Sciare per vivere, per spostarsi sulla neve: lo si faceva nel 3000 avanti Cristo, e lo testimoniano pitture rupestri norvegesi.
Sciare nella speranza di sopravvivere, inquadrati in un battaglione d’alta quota: toccò ai soldati durante la Guerra dei trent’anni (1618-1648), agli alpini che cent’anni fa arrossarono le nevi dolomitiche nel cuore della Grande guerra, e a tanti altri volti della storia rapiti dall’odio umano.
Una cosa è certa, per la Fondazione museo storico del Trentino che ha studiato la materia:
fino al 1860, nessuno sa dire se qualcuno sciava per divertirsi. E’ di quell’anno la prima notizia sicura: sempre in Norvegia, il
re Carlo IV organizza una competizione ufficiale.

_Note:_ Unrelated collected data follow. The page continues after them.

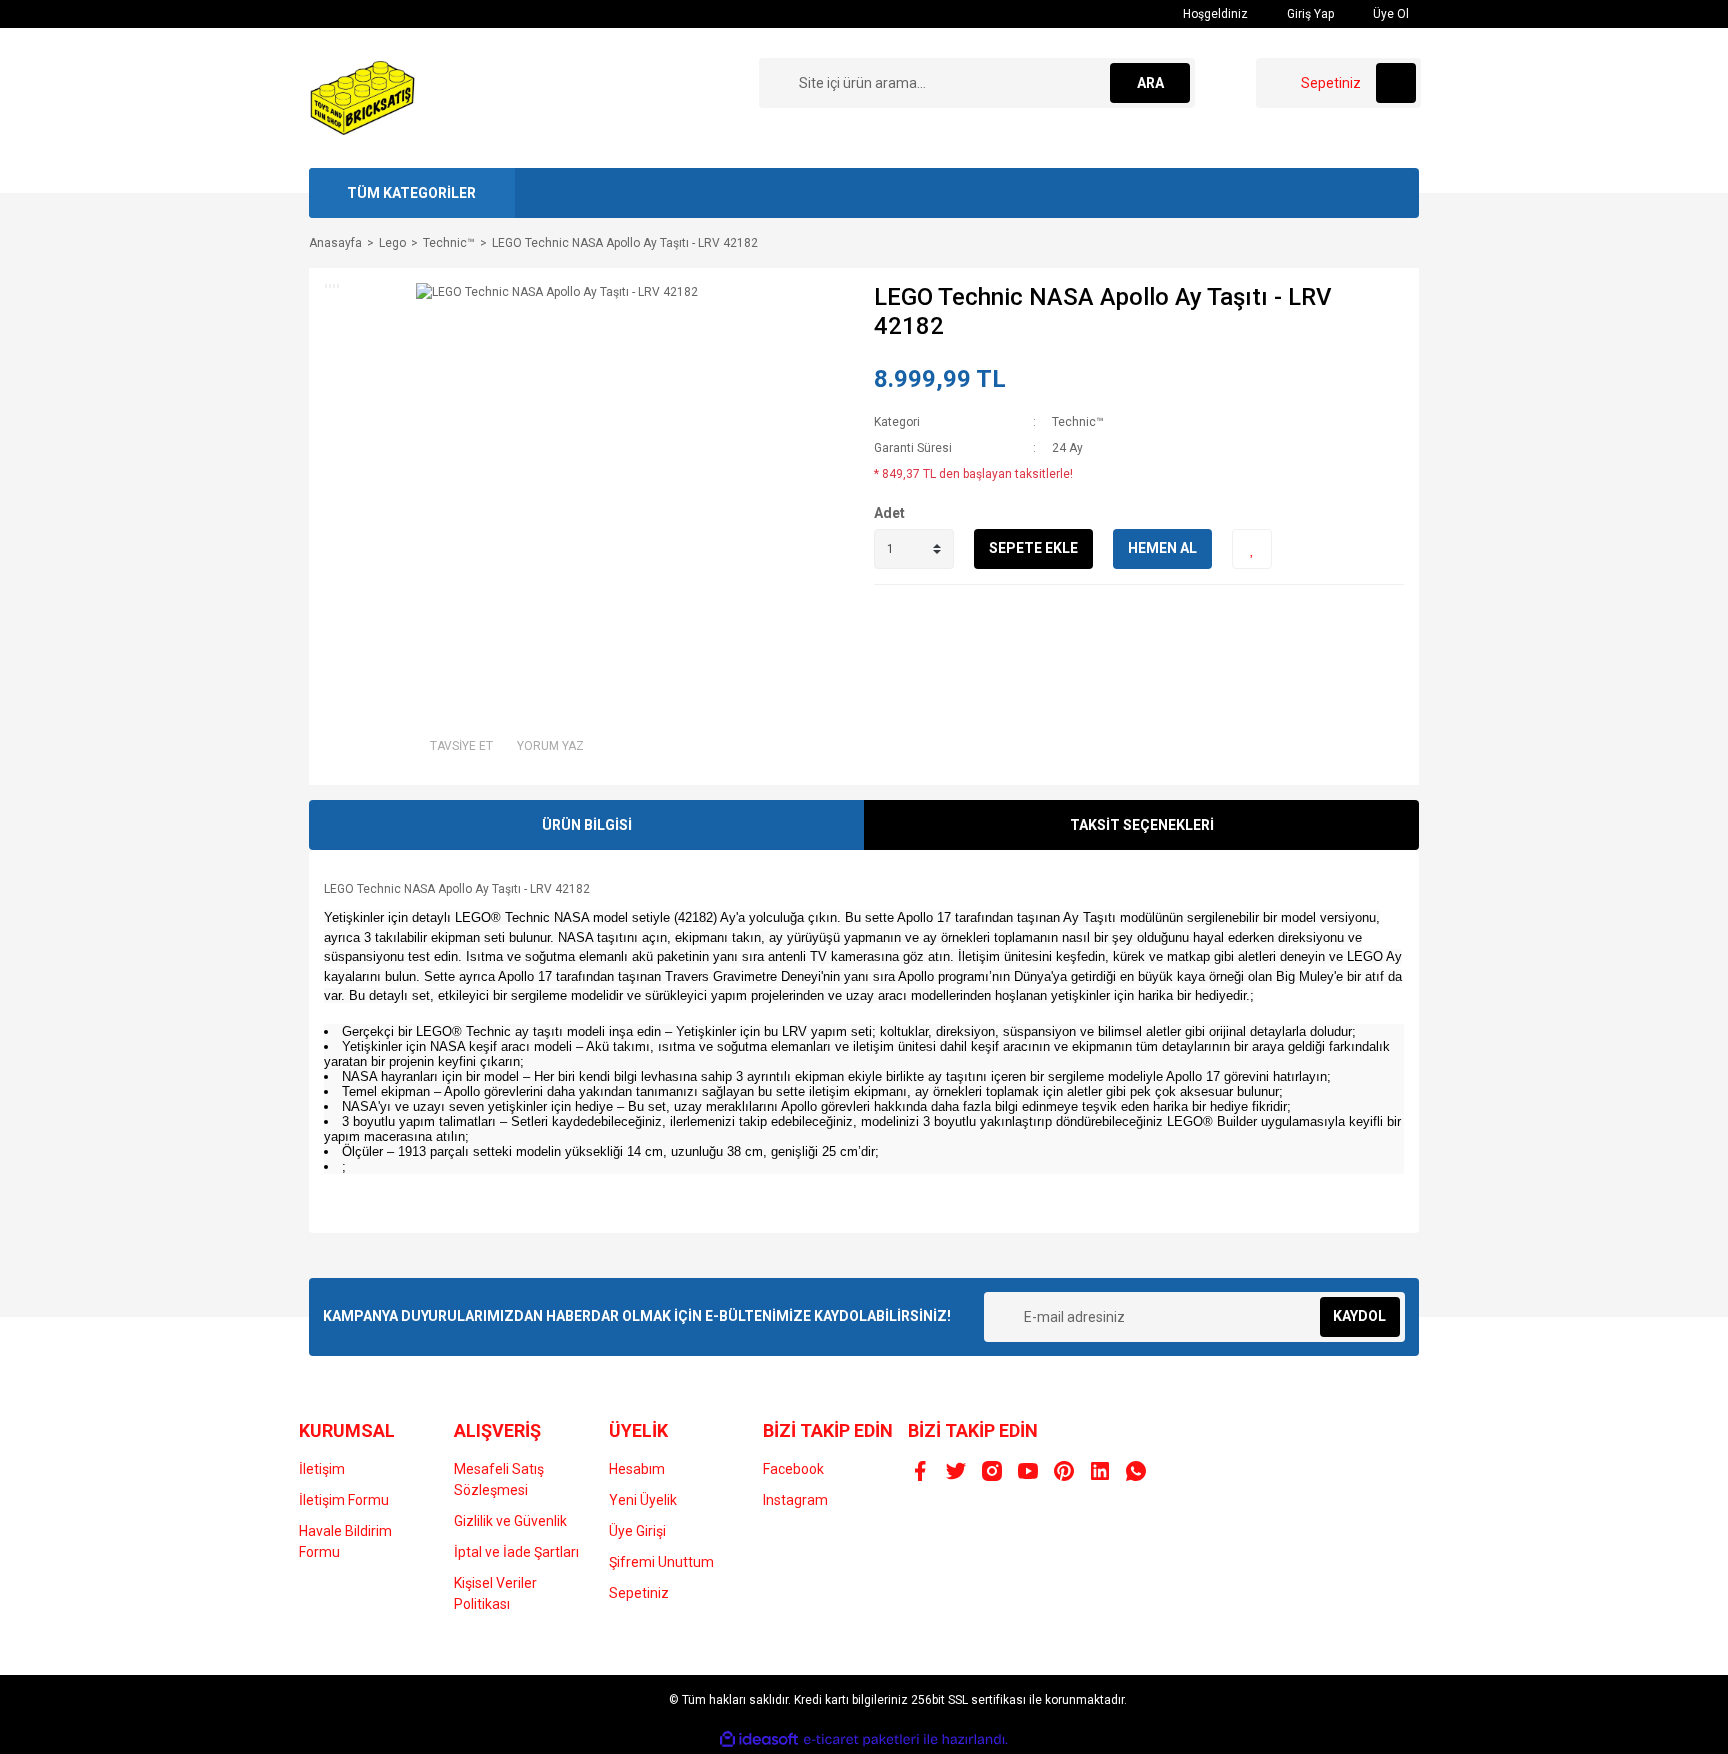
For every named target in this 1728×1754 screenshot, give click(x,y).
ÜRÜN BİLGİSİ (587, 825)
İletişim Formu (344, 1500)
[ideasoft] (759, 1739)
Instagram (795, 1500)
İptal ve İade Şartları (516, 1552)
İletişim (322, 1469)
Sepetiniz (639, 1593)
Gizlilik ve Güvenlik (510, 1521)
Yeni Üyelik (643, 1500)
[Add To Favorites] (1252, 549)
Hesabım (637, 1469)
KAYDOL (1359, 1316)
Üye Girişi (637, 1531)
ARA (1150, 83)
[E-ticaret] (861, 1740)
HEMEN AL (1162, 548)
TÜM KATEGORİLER (411, 193)
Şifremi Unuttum (661, 1562)
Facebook (793, 1469)
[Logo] (363, 97)
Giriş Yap (1309, 14)
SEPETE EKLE (1033, 548)
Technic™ (1078, 422)
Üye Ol (1389, 14)
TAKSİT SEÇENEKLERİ (1142, 825)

E 41 anni più tardi, l’alpinista svizzero
Adolf Kind fonda il primo sci club d’Italia: Torino, anno 1901. E’ questo l’evento da cui ha preso le mosse “
SciVolando sul Novecento”, la nuova iniziativa culturale che ripercorre la storia recente del solcar la neve. Unisce Madonna di Campiglio e Ziano di Fiemme, dona un contesto alle 2 loro massime competizioni: all’ombra del Brenta la 3Tre (“inventata” nel 1949, tappa di Coppa del mondo: non c’é gara italiana di sci alpino più risalente), ai piedi di Latemar e Lagorai la Marcialonga (dal 1971 a oggi riferimento internazionale per i fondisti). Due località, due kermesse.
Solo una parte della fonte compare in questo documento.